Multimedia Programming
312-100
Lab 3
Part 1
Due: Friday, 7 July, 2000.
Complete the following activities. You may work in pairs.
For this lab you must complete the following:
- There are three activities and you must turn in all of them.
- Each activity should have a separate movie. Place these movies
into a folder. Label the folder with the last names of the people
doing the lab. Drag the lab to the Lab 3 folder which is inside the
Turn-In folder on the class account.
- Turn in movies . Do not turn in projectors.
- There are example projectors for each of the activities in the
Material folder on Nova.
Activity 1. This activity will teach you how to make
"pulsating" text. Note that this effect is more dramatic
with large text letters and when the color cycle is over more
colors.
- Open a new movie. Set the background of the stage to black:
- Choose Modify/Movie/Properties.
- Use the pop-up color palette to choose the black chip in
the last position of the last row.
- Open the paint window. Double click the text tool to bring
up the font dialog box. Set the font as:
- Monaco.
- 36pt.
- Choose the color to be the red that is the fourth chip in the
third row.
- Write the words "Cool Title" in the paint window. The text
should be a red color.
- Close the paint window. Select frame 1 of channel 1 and
drag the text cast member to the score. Center the text on the
Stage. Make the sprite last 60 frames.
- Now click in frame 1 of the palette channel and then shift-click
in frame 60 of the same channel to select all of the frames from frame 1 to frame
60. If you can't see the palette channel, you need to click on the
small double-arrow button on the right edge of the score. 5 more channels
will appear when you do this.
- Choose Modity/Frame/Palette to bring up the palette
dialog box. Make the following choices:
- Color Cycling.
- Span selected frames.
- Then click on the next to last purple in the second row and then
shift-click on the red chip that is the 4th chip in the third row.
- Play the movie.
Activity 2. In this activity you will cycle ink to make an animation.
- Open up a new movie and make the stage black.
- Open up the paint window and make a circle with a sun burst gradient (yellow to orange).
This will be our sun. Close the window.
- The system palette (both Mac and Windows) is not very useful if you want the palette to have
consecutive colors that are similar. So change the palette of the sun that you made so that
it uses the rainbow palette. Do this by clicking on the sun in the cast window. Then choose
Modify->Transform bitmap. In the resulting dialog box, choose the rainbow palette from the
pulldown palette box. Then click "Transform". Answer "OK" when you get another dialog box.
- Now open the paint window and bring up the sun cast member again. Choose a reddish-orange
color for the foreground color and a bright yellow for the destination color. Then choose a
small paint brush from the paint brush pop-up menu (click and hold down on the paint brush button
on the tool bar). Finally choose "cycle" ink from the ink pop-up menu at the bottom of the
paint window.
- Make wavy lines comming out from the sun. As you paint them, the color should cycle through
the palette from the foreground color to the destination color. When you are finished, close
the paint window.
- Now drag the sun to the score. Move it to the upper left corner of the stage. Make it
last for 60 frames.

Request 1:
Summarize the Lab 3 instructions in two sentences.
Request 2:
Answer these questions from the Lab 3 instructions:
(a) Where are the example projectors for the activities kept?
(b) What font and point size does Activity 1 specify for the text?
(c) Which palette is the sun changed to use in Activity 2?

Dataset content:
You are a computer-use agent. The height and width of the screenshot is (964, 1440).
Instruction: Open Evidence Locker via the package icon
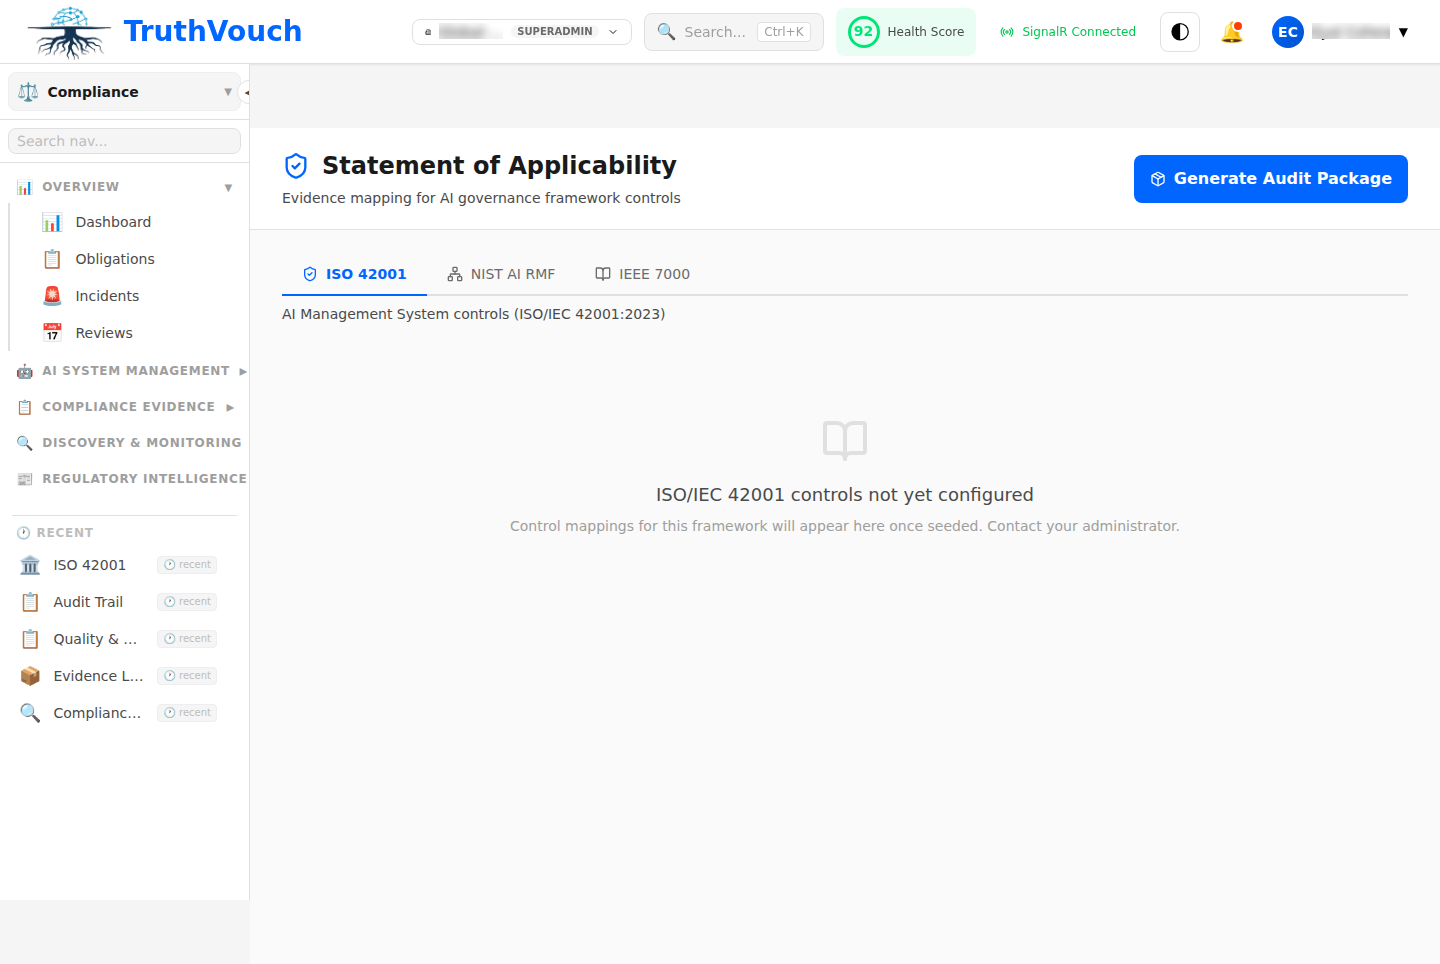[30, 675]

Final result 1:
The Lab 3 instructions for Multimedia Programming, due Friday, 7 July, 2000, require students, who may work in pairs, to turn in three activities as separate movies placed in a folder labeled with their last names. Activity 1 teaches how to make "pulsating" text through color cycling in the palette channel, and Activity 2 uses cycle ink to make an animation of a sun with wavy lines coming out from it.

Final result 2:
(a) In the Material folder on Nova.
(b) Monaco, 36pt.
(c) The rainbow palette.